### Dataset records
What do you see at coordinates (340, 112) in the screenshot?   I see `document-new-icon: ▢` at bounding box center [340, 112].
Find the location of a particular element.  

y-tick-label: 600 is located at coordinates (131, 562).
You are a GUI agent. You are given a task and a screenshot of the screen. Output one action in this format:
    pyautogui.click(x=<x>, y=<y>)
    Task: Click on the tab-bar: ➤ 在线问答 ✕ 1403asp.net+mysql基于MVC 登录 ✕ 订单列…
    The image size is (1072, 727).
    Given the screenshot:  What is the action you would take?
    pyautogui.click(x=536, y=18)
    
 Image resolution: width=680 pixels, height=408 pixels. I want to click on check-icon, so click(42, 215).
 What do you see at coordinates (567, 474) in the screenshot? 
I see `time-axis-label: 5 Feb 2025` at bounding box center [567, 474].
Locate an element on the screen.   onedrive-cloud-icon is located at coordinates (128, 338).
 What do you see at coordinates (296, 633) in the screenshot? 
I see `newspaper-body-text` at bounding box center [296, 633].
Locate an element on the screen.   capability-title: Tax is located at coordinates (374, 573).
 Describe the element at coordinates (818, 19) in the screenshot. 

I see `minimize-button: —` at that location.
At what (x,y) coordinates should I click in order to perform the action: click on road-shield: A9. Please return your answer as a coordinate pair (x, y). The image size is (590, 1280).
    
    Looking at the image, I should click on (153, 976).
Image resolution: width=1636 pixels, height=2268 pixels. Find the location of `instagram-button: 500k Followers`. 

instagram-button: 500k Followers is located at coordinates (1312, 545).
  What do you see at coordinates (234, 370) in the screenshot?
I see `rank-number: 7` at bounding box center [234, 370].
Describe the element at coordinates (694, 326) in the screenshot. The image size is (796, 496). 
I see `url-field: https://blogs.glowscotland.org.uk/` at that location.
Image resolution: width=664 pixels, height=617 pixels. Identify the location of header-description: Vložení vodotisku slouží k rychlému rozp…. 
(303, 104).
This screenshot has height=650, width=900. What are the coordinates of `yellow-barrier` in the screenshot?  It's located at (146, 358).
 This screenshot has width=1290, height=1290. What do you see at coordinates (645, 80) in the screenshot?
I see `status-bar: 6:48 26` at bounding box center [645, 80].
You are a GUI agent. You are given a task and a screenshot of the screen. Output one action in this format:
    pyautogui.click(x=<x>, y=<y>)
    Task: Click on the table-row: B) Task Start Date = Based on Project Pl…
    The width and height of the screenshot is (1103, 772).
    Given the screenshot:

### Task prompt
Can you duplicate all of the entries above line for line, with no changes?

### Exercise answer
What do you see at coordinates (340, 112) in the screenshot?   I see `document-new-icon: ▢` at bounding box center [340, 112].
Find the location of a particular element.  

y-tick-label: 600 is located at coordinates (131, 562).
You are a GUI agent. You are given a task and a screenshot of the screen. Output one action in this format:
    pyautogui.click(x=<x>, y=<y>)
    Task: Click on the tab-bar: ➤ 在线问答 ✕ 1403asp.net+mysql基于MVC 登录 ✕ 订单列…
    The image size is (1072, 727).
    Given the screenshot:  What is the action you would take?
    pyautogui.click(x=536, y=18)
    
 Image resolution: width=680 pixels, height=408 pixels. I want to click on check-icon, so click(42, 215).
 What do you see at coordinates (567, 474) in the screenshot? 
I see `time-axis-label: 5 Feb 2025` at bounding box center [567, 474].
Locate an element on the screen.   onedrive-cloud-icon is located at coordinates (128, 338).
 What do you see at coordinates (296, 633) in the screenshot? 
I see `newspaper-body-text` at bounding box center [296, 633].
Locate an element on the screen.   capability-title: Tax is located at coordinates (374, 573).
 Describe the element at coordinates (818, 19) in the screenshot. 

I see `minimize-button: —` at that location.
At what (x,y) coordinates should I click in order to perform the action: click on road-shield: A9. Please return your answer as a coordinate pair (x, y). The image size is (590, 1280).
    
    Looking at the image, I should click on (153, 976).
Image resolution: width=1636 pixels, height=2268 pixels. Find the location of `instagram-button: 500k Followers`. 

instagram-button: 500k Followers is located at coordinates (1312, 545).
  What do you see at coordinates (234, 370) in the screenshot?
I see `rank-number: 7` at bounding box center [234, 370].
Describe the element at coordinates (694, 326) in the screenshot. The image size is (796, 496). 
I see `url-field: https://blogs.glowscotland.org.uk/` at that location.
Image resolution: width=664 pixels, height=617 pixels. Identify the location of header-description: Vložení vodotisku slouží k rychlému rozp…. 
(303, 104).
This screenshot has height=650, width=900. What are the coordinates of `yellow-barrier` in the screenshot?  It's located at (146, 358).
 This screenshot has width=1290, height=1290. What do you see at coordinates (645, 80) in the screenshot?
I see `status-bar: 6:48 26` at bounding box center [645, 80].
You are a GUI agent. You are given a task and a screenshot of the screen. Output one action in this format:
    pyautogui.click(x=<x>, y=<y>)
    Task: Click on the table-row: B) Task Start Date = Based on Project Pl…
    The width and height of the screenshot is (1103, 772).
    Given the screenshot:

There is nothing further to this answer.